The above-described embodiments of the apparatus are merely illustrative, and the units described as separate parts may or may not be physically separate, and the parts displayed as units may or may not be physical units, may be located in one place, or may be distributed on a plurality of network units. Some or all of the modules may be selected according to actual needs to achieve the purpose of the solution of the present embodiment. One of ordinary skill in the art can understand and implement it without inventive effort.

Through the above description of the embodiments, those skilled in the art will clearly understand that each embodiment can be implemented by software plus a necessary general hardware platform, and certainly can also be implemented by hardware. With this understanding in mind, the above-described technical solutions may be embodied in the form of a software product, which can be stored in a computer-readable storage medium, such as ROM/RAM, magnetic disk, optical disk, etc., and includes instructions for causing a computer device (which may be a personal computer, a server, or a network device, etc.) to execute the methods of the various embodiments or some parts of the embodiments.

In addition, in the present invention, terms such as "first" and "second" are used for descriptive purposes only and are not to be construed as indicating or implying relative importance or implicitly indicating the number of technical features indicated. Thus, a feature defined as "first" or "second" may explicitly or implicitly include at least one such feature. In the description of the present invention, "a plurality" means at least two, e.g., two, three, etc., unless specifically limited otherwise.

Moreover, in the present invention, relational terms such as first and second, and the like may be used solely to distinguish one entity or action from another entity or action without necessarily requiring or implying any actual such relationship or order between such entities or actions. Also, the terms "comprises," "comprising," or any other variation thereof, are intended to cover a non-exclusive inclusion, such that a process, method, article, or apparatus that comprises a list of elements does not include only those elements but may include other elements not expressly listed or inherent to such process, method, article, or apparatus. Without further limitation, an element defined by the phrase "comprising an … …" does not exclude the presence of other identical elements in a process, method, article, or apparatus that comprises the element.

Furthermore, in the description herein, reference to the description of the term "one embodiment," "some embodiments," "an example," "a specific example," or "some examples," etc., means that a particular feature, structure, material, or characteristic described in connection with the embodiment or example is included in at least one embodiment or example of the invention. In this specification, the schematic representations of the terms used above are not necessarily intended to refer to the same embodiment or example. Furthermore, the particular features, structures, materials, or characteristics described may be combined in any suitable manner in any one or more embodiments or examples. Furthermore, various embodiments or examples and features of different embodiments or examples described in this specification can be combined and combined by one skilled in the art without contradiction.
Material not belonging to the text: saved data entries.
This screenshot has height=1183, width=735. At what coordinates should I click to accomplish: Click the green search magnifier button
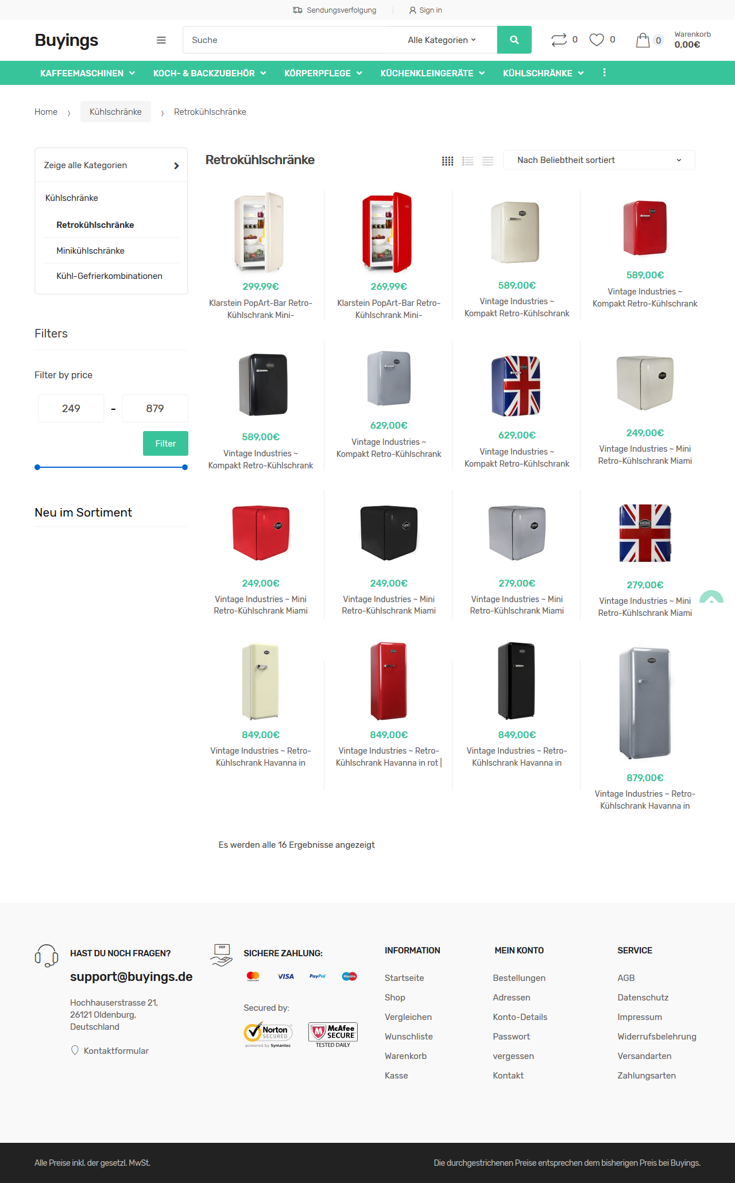click(514, 40)
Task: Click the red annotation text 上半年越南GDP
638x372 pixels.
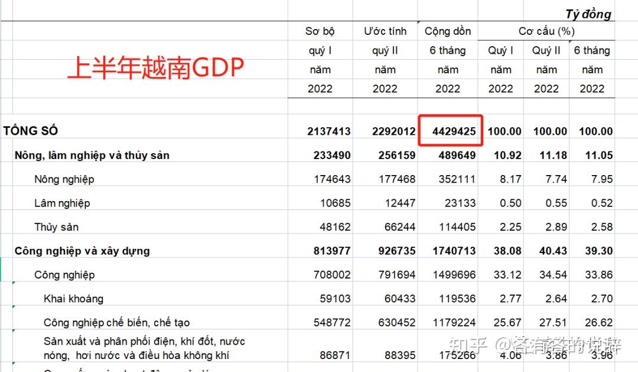Action: tap(157, 68)
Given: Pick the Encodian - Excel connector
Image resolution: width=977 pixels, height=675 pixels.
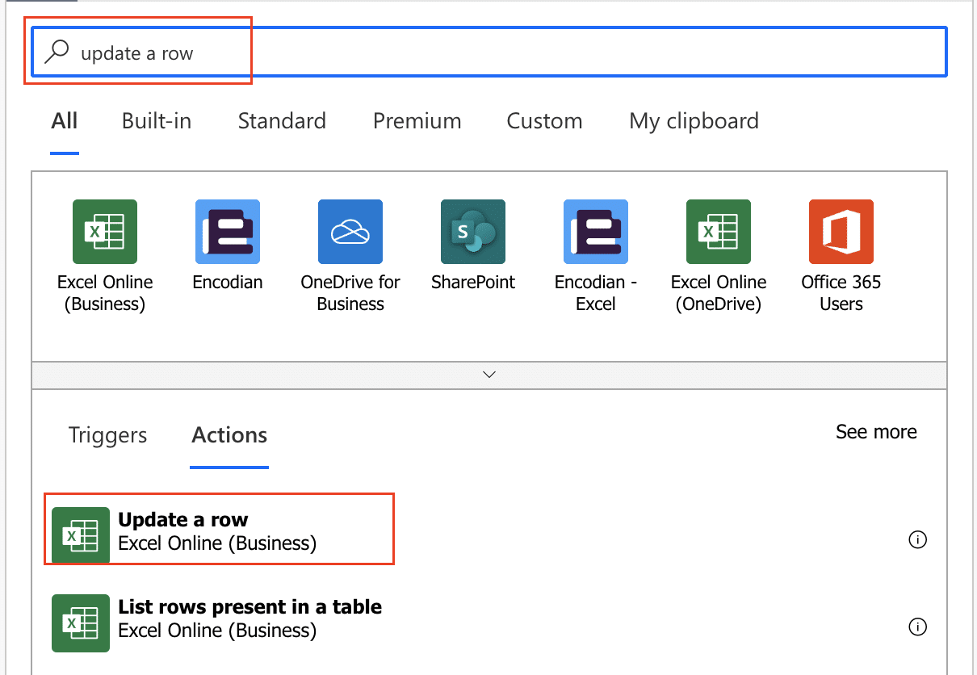Looking at the screenshot, I should (596, 232).
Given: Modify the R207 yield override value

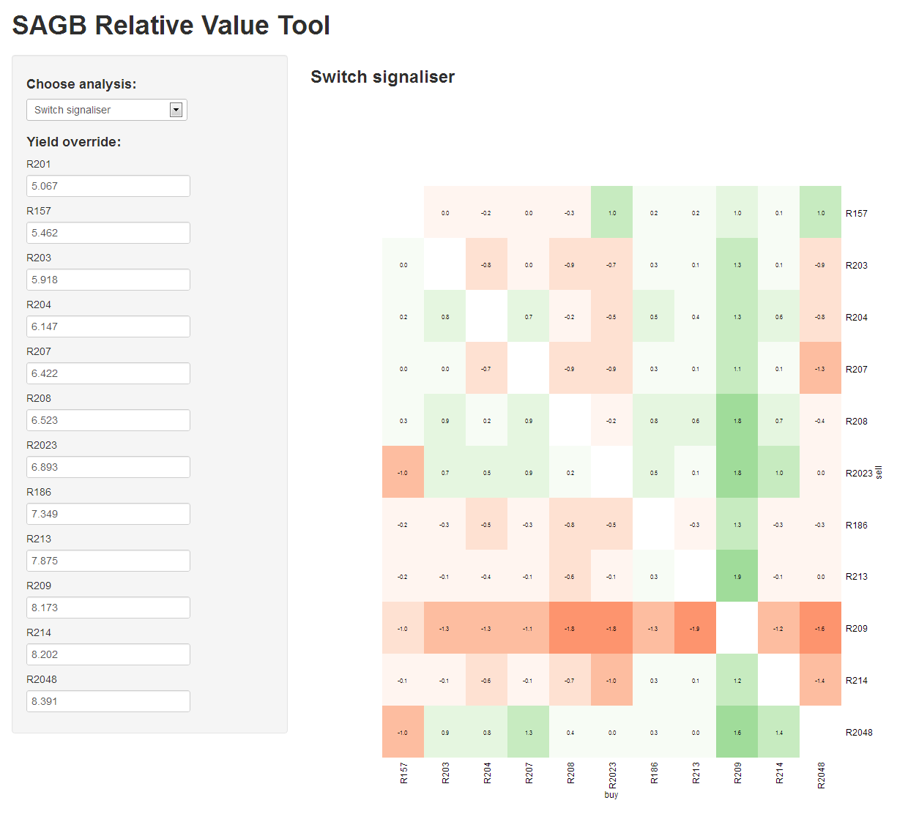Looking at the screenshot, I should [108, 373].
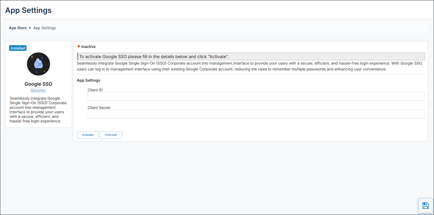This screenshot has width=434, height=215.
Task: Click the app description under Security tag
Action: [38, 110]
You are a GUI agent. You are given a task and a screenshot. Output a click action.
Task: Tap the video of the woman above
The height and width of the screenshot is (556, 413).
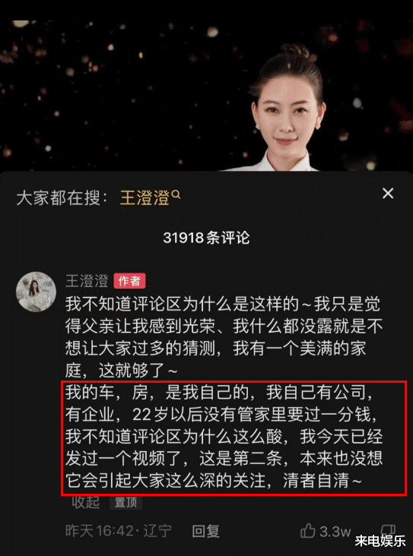tap(286, 108)
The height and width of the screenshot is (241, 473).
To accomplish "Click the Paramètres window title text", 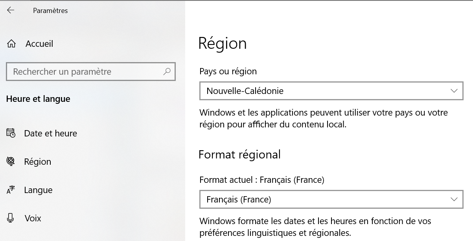I will tap(50, 11).
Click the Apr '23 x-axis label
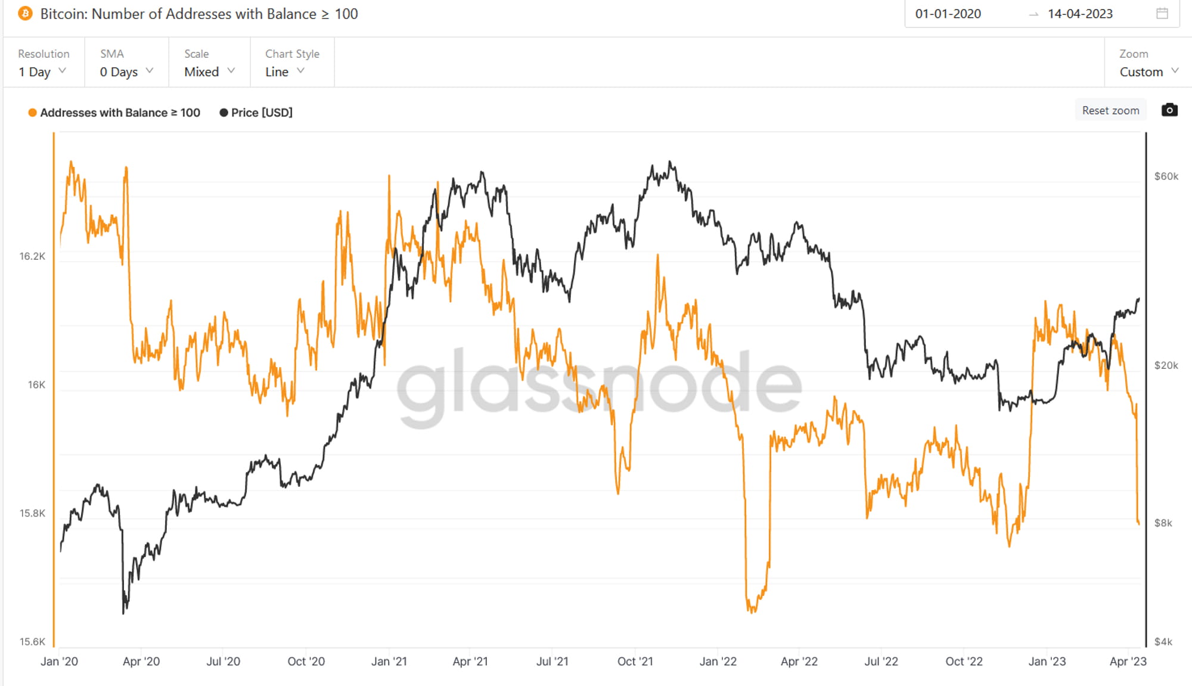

Finally, it should be noted that: the above examples are only intended to illustrate the technical solution of the present invention, but not to limit it; although the present invention has been described in detail with reference to the foregoing embodiments, it will be understood by those of ordinary skill in the art that: the technical solutions described in the foregoing embodiments may still be modified, or some technical features may be equivalently replaced; and such modifications or substitutions do not depart from the spirit and scope of the corresponding technical solutions of the embodiments of the present invention.